Management of Air Quality
The UK Air Quality Standards Regulations 2010 implement European legally binding limits on major outdoor air pollutants. Research now shows currently permitted pollution levels cause more health problems and premature deaths than previously estimated. WHO (2005) says there are no safe levels for some and PM10and ozone have particularly significant effects (Janke, et al 2009).
Hackney’s screening of industrial, transport and other sources in 1998 reported carbon monoxide, benzene, 1,3-butdiene and lead within limits but possible breaches by NO2, particulates and sulfur dioxide. Industrial emissions were not a major problem - see Hackney’s maps:Environment&Planning/Pollution/PLN Prescribed Processes.
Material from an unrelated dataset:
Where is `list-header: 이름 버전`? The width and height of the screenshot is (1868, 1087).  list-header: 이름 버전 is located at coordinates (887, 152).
The main causes are high traffic volumes, slow speeds and heavily congested roads.
Working with other boroughs in the Central London Cluster Group, detailed assessments in 2001 and 2002 and dispersal modelling led to designation of an Air Quality Management Area (AQMA) across Hackney focussed on NOx and PM10. An Air Quality Action Plan (AQAP) was published and approved by the Mayor of London ensuring compliance with the London Air Quality Strategy and its priorities on transport, industrial sources, construction, fires, energy and heating. (GLA, 2010)
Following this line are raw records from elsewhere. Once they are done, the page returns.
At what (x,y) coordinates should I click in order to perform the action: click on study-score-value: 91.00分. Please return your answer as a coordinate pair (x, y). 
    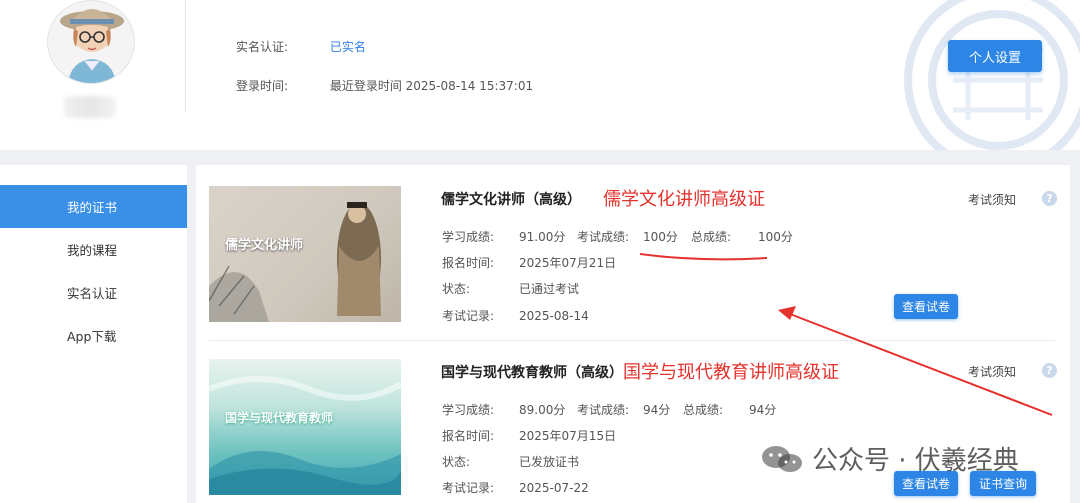
    Looking at the image, I should click on (542, 237).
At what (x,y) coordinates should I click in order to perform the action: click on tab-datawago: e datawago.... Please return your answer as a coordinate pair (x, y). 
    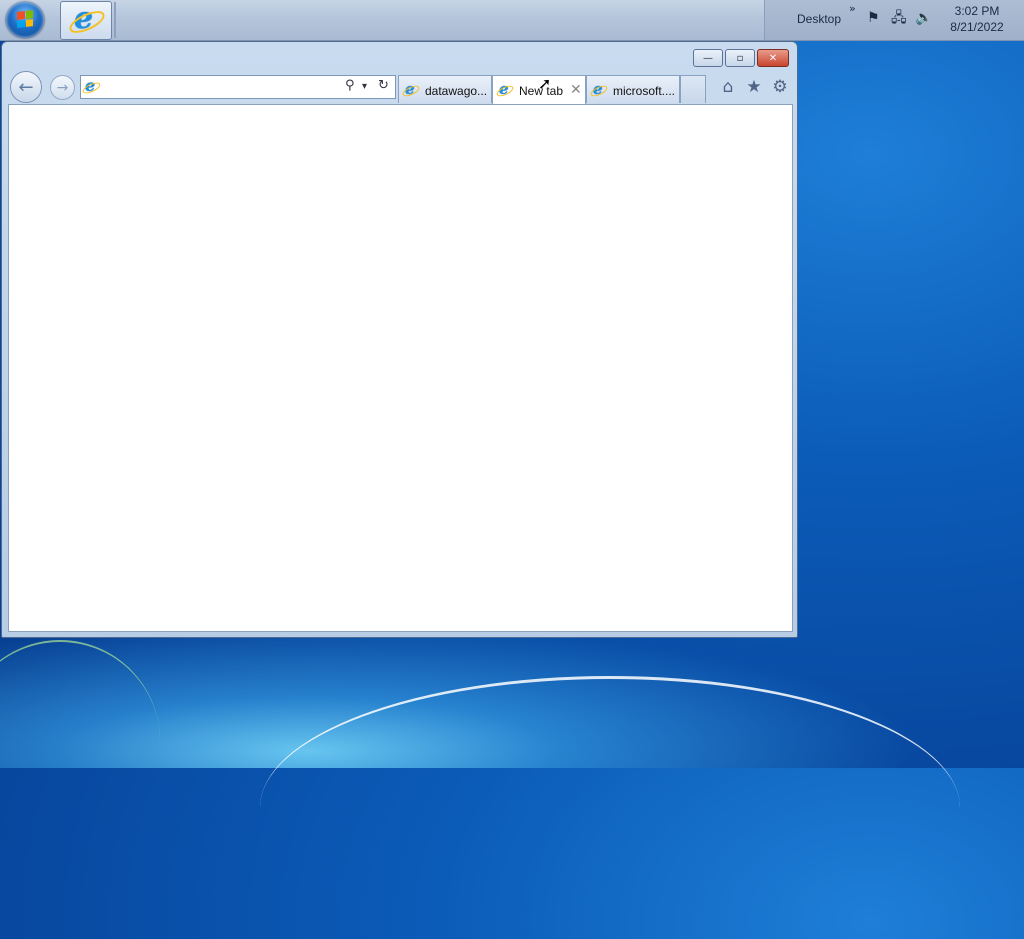
    Looking at the image, I should click on (445, 89).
The public were consulted on the UK legislation and UK, London and Hackney strategies and plans.
The borough monitors NO2, O3, PM2.5 and PM10 at Old Street as part of the London Air Quality Network (LAQN) and NO2 at 12 diffusion tube sites. Clapton monitoring station was closed after reviews concluded it was unsuitable as either a roadside or urban background monitoring site (see FAQs). Monitoring is important for real time information, trend assessments, health alerts and verifing modelling results. Other LAQN monitoring sitesare located in surrounding boroughs (see image).